6) Over the field of real numbers, find the rational canonical form of the matrix
\[ A =
\begin{pmatrix}
-1 & -9 & 0 \\
1 & 5 & 0 \\
1 & 3 & 2
\end{pmatrix}.
\]
Proof. First find the eigenvalues as the roots of the characteristic polynomial \( c_A(x) = \) \({\text{det}(xI - A)} \).
\[ c_A(x) = {\text{det}(xI - A)} = \begin{vmatrix}
x+1 & 9 & 0 \\
-1 & x-5 & 0 \\
-1 & -3 & x-2
\end{vmatrix} = {(x-2) \cdot \begin{vmatrix}
x+1 & 9 \\
-1 & x-5
\end{vmatrix}}.
\]
\[ \therefore c_A(x) = {(x-2) \big((x+1)(x-5) + 9 \big)} = {(x-2)(x^2-4x + 4)} = {(x-2)^3}. \]
So \( \lambda = 2 \) is the only eigenvalue. We'll need to know the minimal polynomial \( m_A(x) \) as well, which, as a divisor of
\( c_A(x), \) must be \( x - 2 \) or \( (x - 2)^2 \) or \( (x - 2)^3 \). The minimal polynomial is the polynomial of least degree
such that \( m_A(x) = 0 \). Obviously \( m_A(x) \neq x - 2, \) since otherwise \( A = 2I. \) A direct calculation shows that
\( {(A - 2I)^2} = 0, \) so \( m_A(x) = {(x - 2)^2}. \)
\( m_A(x) \) is the largest invariant factor and \( c_A(x) \) is the product of all the invariant factors; it follows that the
invariant factors are exactly \( a_1(x) = {x - 2} \) and \( a_2(x) = {(x - 2)^2} = {x^2 - 4x + 4}. \) The companion matrices for these two invariant factors
are:
\[ \mathcal{C}_{a_1(x)} = (2), \hspace{20pt} \mathcal{C}_{a_2(x)} = {\begin{pmatrix} 0 & -4 \\ 1 & 4 \end{pmatrix}}. \]

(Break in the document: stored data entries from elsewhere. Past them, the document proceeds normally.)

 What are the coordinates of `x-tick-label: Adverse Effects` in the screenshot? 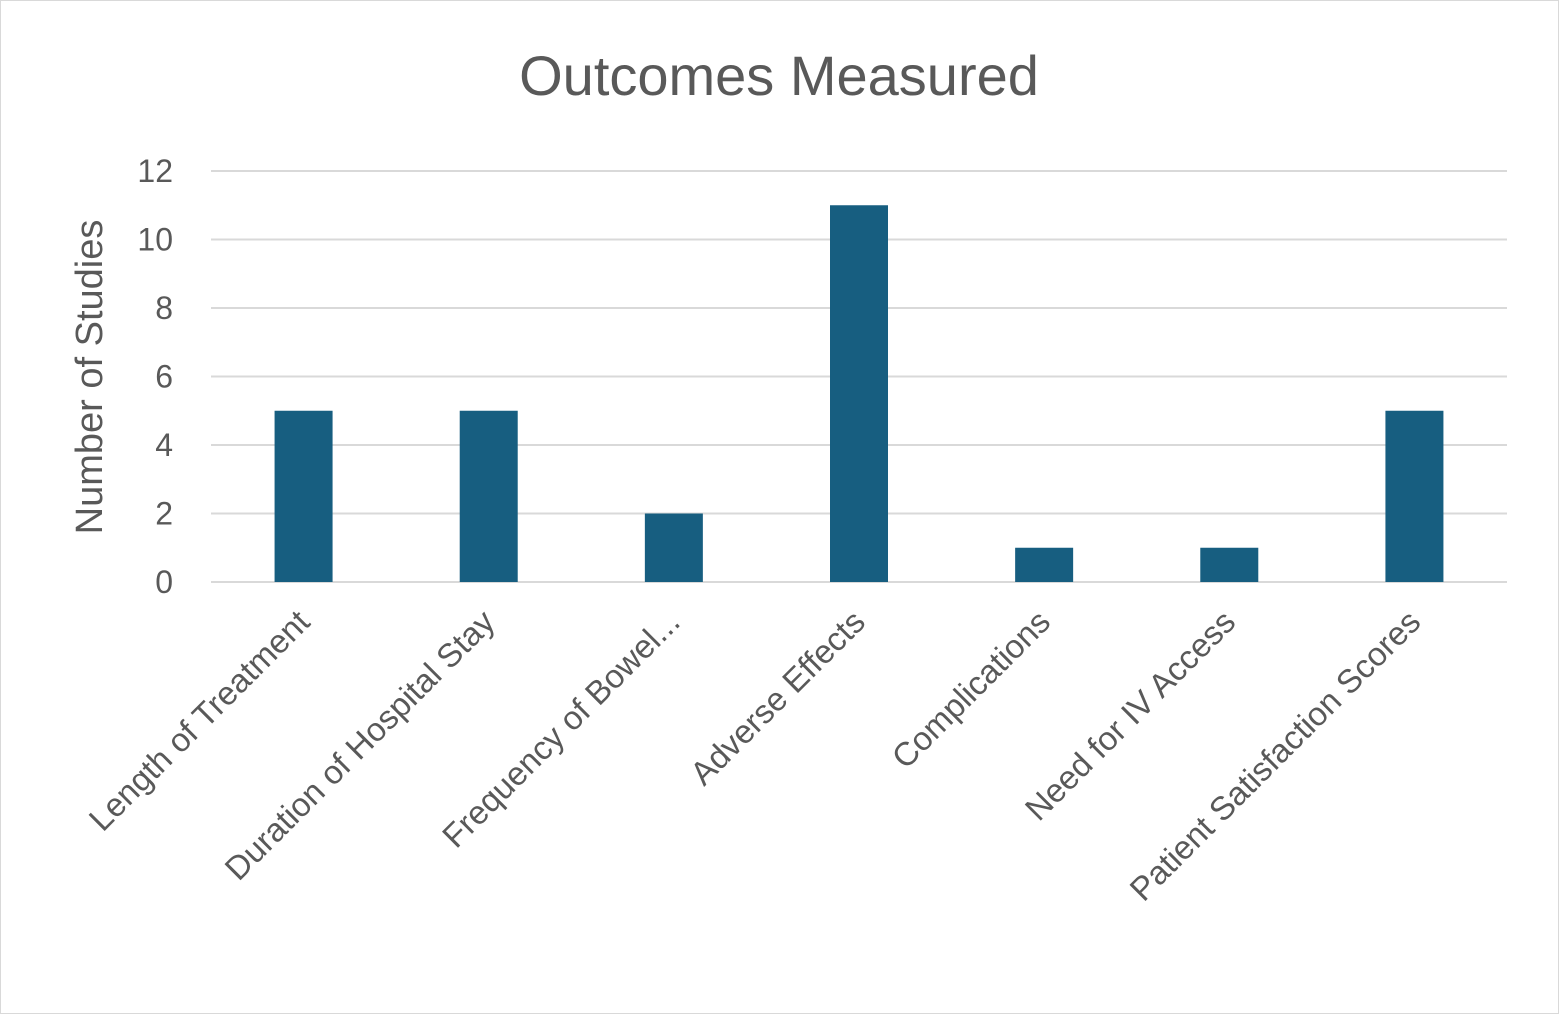 It's located at (778, 698).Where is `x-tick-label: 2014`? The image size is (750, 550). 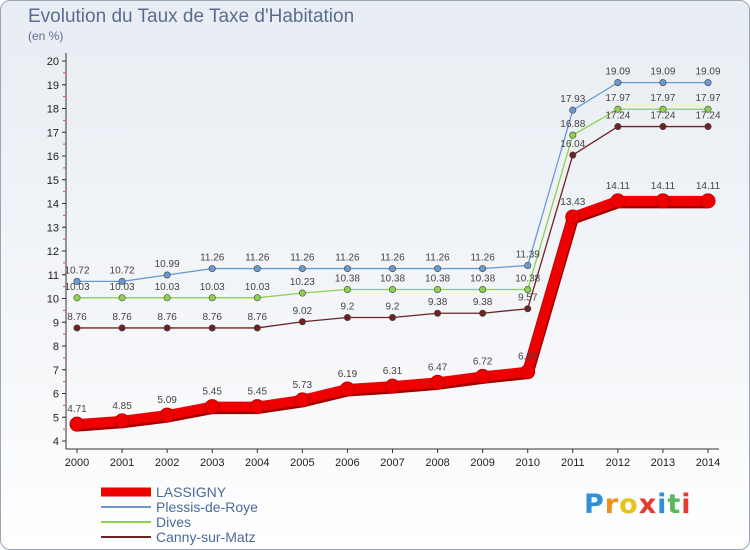 x-tick-label: 2014 is located at coordinates (708, 463).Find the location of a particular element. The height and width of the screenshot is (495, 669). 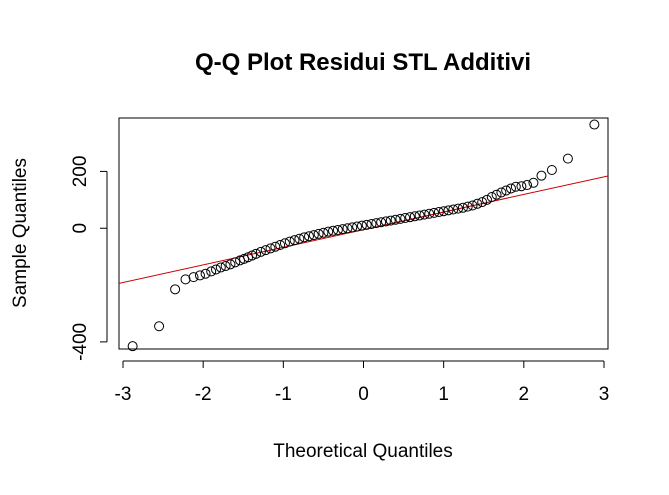

x-tick-label: -2 is located at coordinates (204, 394).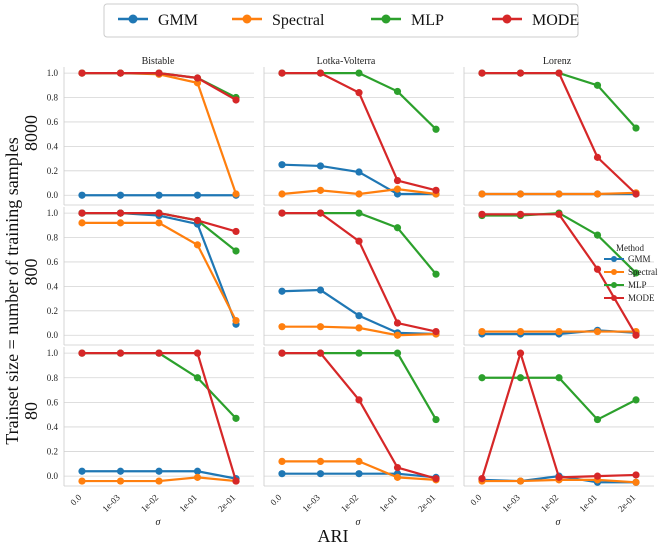 This screenshot has height=550, width=666. Describe the element at coordinates (638, 285) in the screenshot. I see `inline-legend-label: MLP` at that location. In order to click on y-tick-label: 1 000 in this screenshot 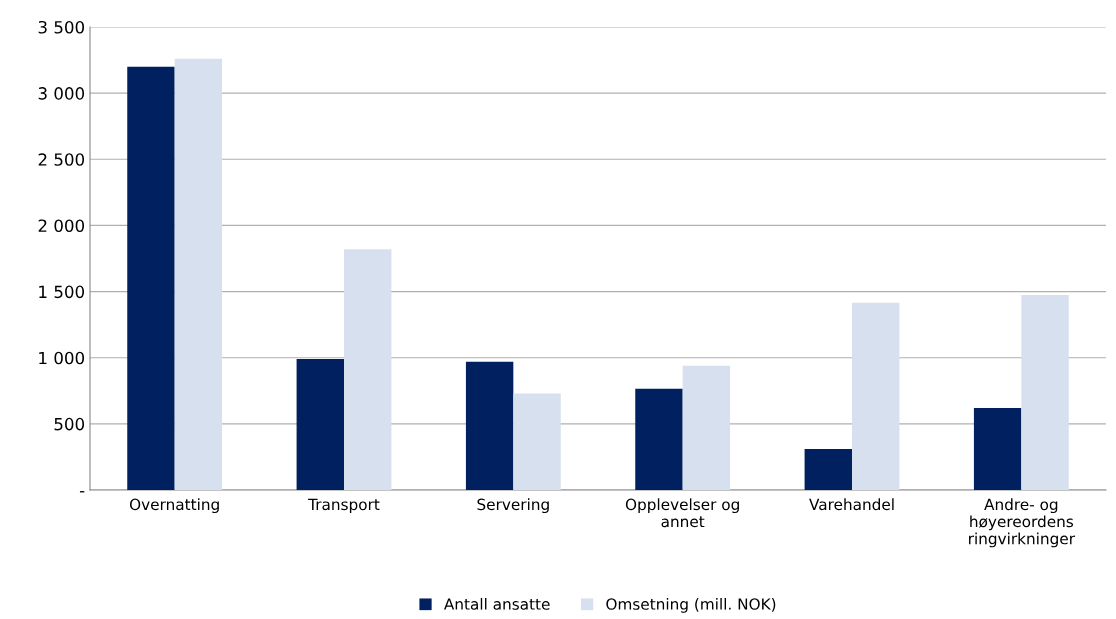, I will do `click(62, 358)`.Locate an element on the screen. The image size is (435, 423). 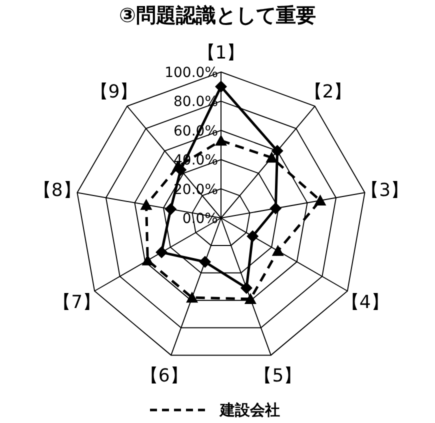
spoke-label: 【7】 is located at coordinates (77, 303).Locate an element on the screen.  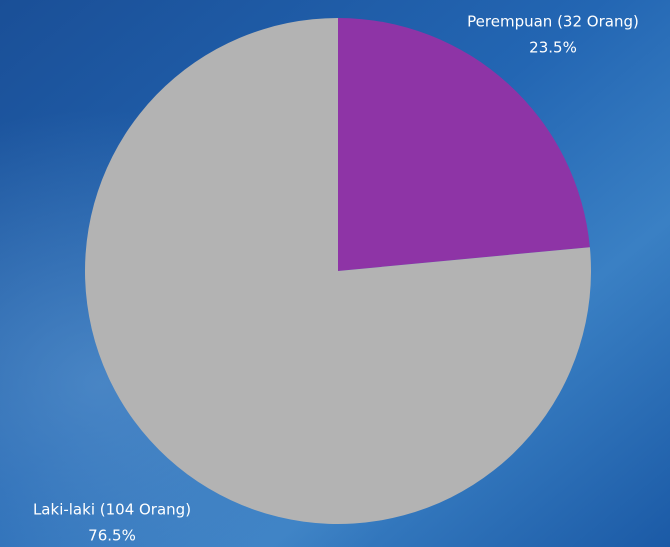
slice-label: Laki-laki (104 Orang) is located at coordinates (112, 510).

Run these two companion matrices down the diagonal, filling with zeroes elsewhere, to produce the rational canonical form:
\[ \text{RCF}(A) = {\left( \begin{array} {c|cc}
2 & 0 & 0 \\ \hline
0 & 0 & -4 \\
0 & 1 & 4
\end{array} \right)}
\]
QED.